L’approche paysagère pour une sylviculture urbaine

Au Maroc, les palmiers sont sacrés dans la culture populaire. Tantôt par superstition, tantôt sans raison définie, bien que tous les palmiers ne soient pas à fruits comestibles, ou alors, s’ils sont dattiers, ils ne sont pas plantés à la bonne latitude pour fructifier, et pourtant……ils demeurent sacrés (le thème de cette sacralité sera développé lors d’une prochaine occasion…..du coup, quand nous en rencontrons « en fin de carrière ou de spectacle  » sur des chantiers (sur la photo : le chantier de la gare ONCF de Rabat-Ville Janvier 2017), il est clair que le destin projeté de ces sujets sera une vente  (aux enchères ou directe) à des pépinières, alors que les résineux ou les feuillus auront pour sors…..le bûcher !

La question que nous posons : à quand une approche raisonnée d’exploitation de type sylvicole en milieu urbain : ces résineux et feuillus ayant une durée de vie « paysagère » connue et donc limitée  dans le temps. En outre, les bois varient d’une espèce à une autre.
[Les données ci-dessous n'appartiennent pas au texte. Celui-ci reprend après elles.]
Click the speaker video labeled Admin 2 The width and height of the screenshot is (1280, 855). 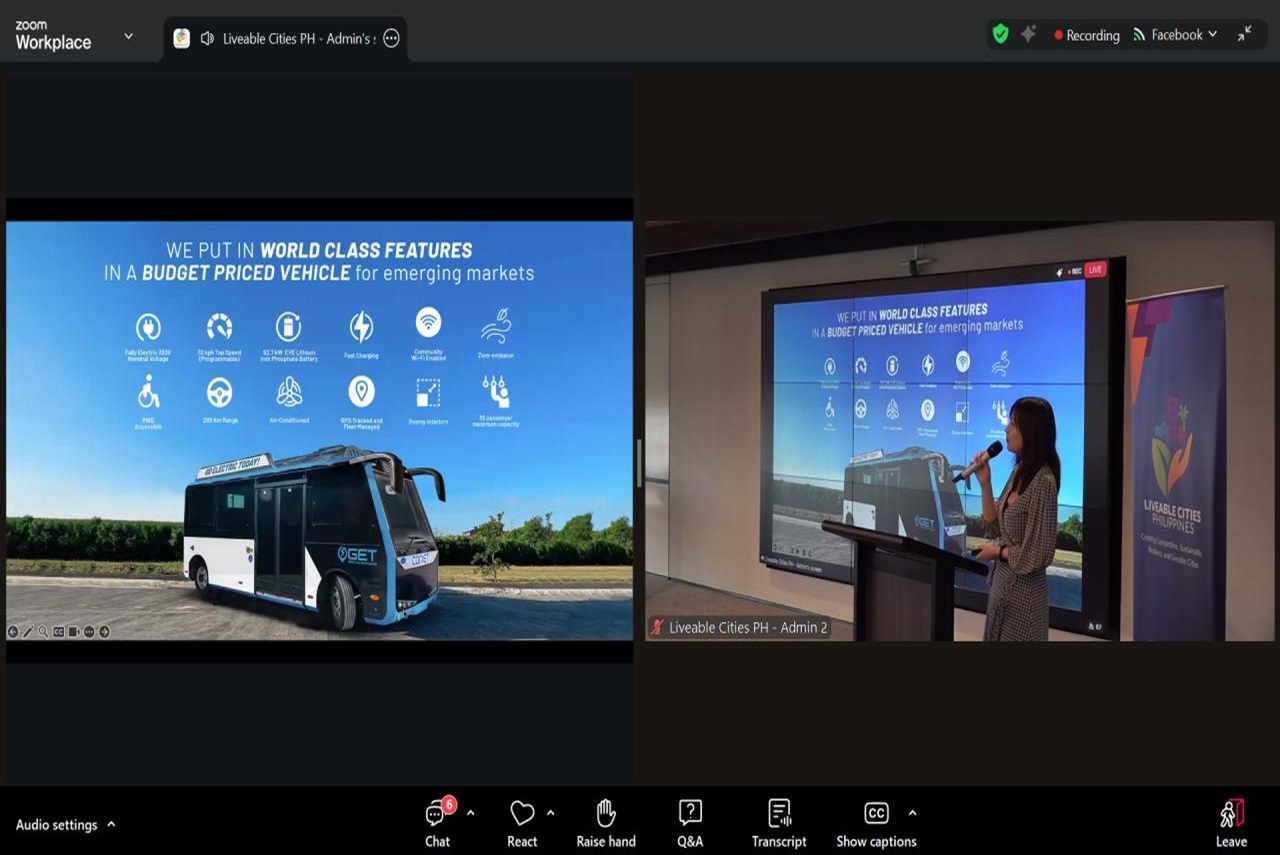click(958, 430)
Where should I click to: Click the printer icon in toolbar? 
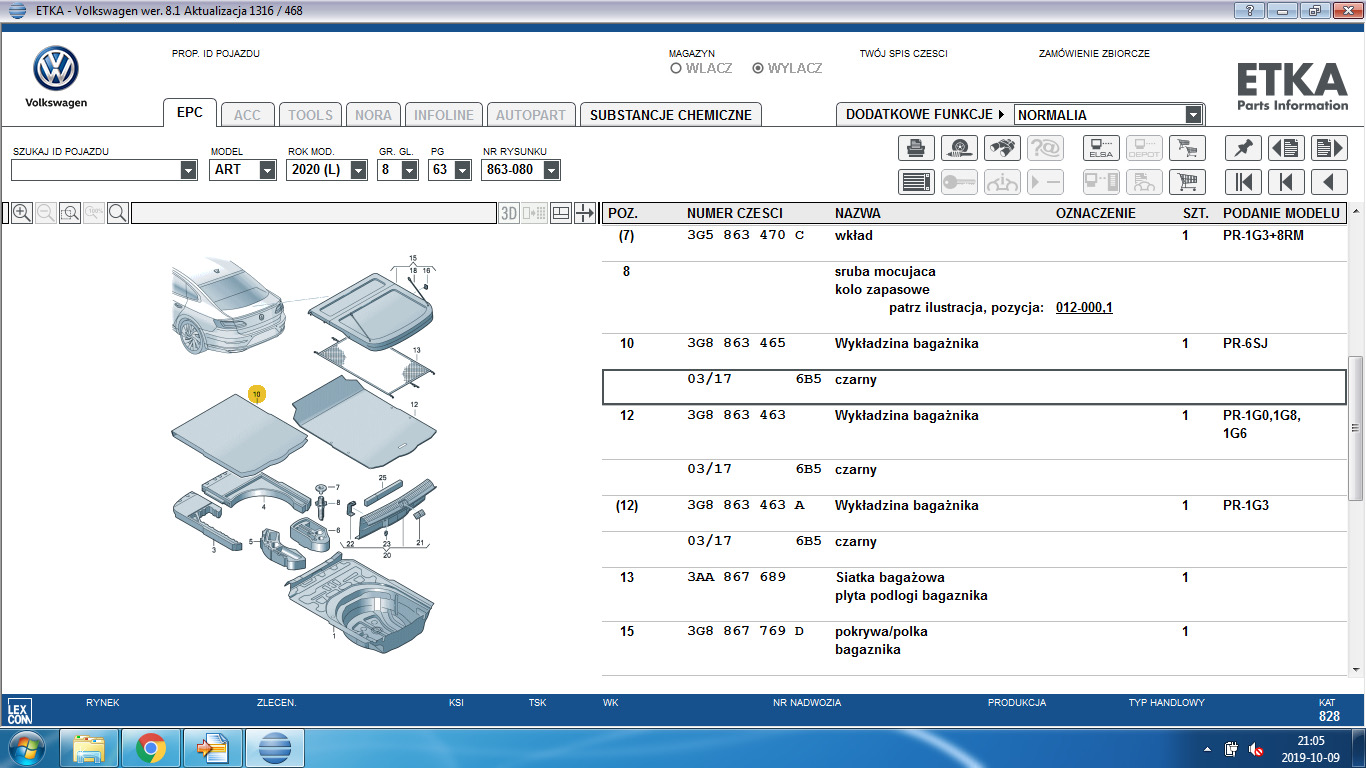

Du coup, l’approche paysagère peut ménager le besoin esthétique projeté avec les objectifs d’exploitation par essences d’arbres et donc par types de besoins en qualités de bois : ébénisterie, menuiserie, chauffe, cellulose,…..

Telle serait donc une approche paysagère à solutions intégrées qui conciliraient  les besoins en scénique avec ceux en matière première destinée à une multitude de transformations, de quoi être à l’origine de créations d’emplois voire de petites industries locales…..Telle était d’ailleurs l’approche visionnaire des planificateurs des villes « coloniales » il y a déjà près de 120 ans au Maroc.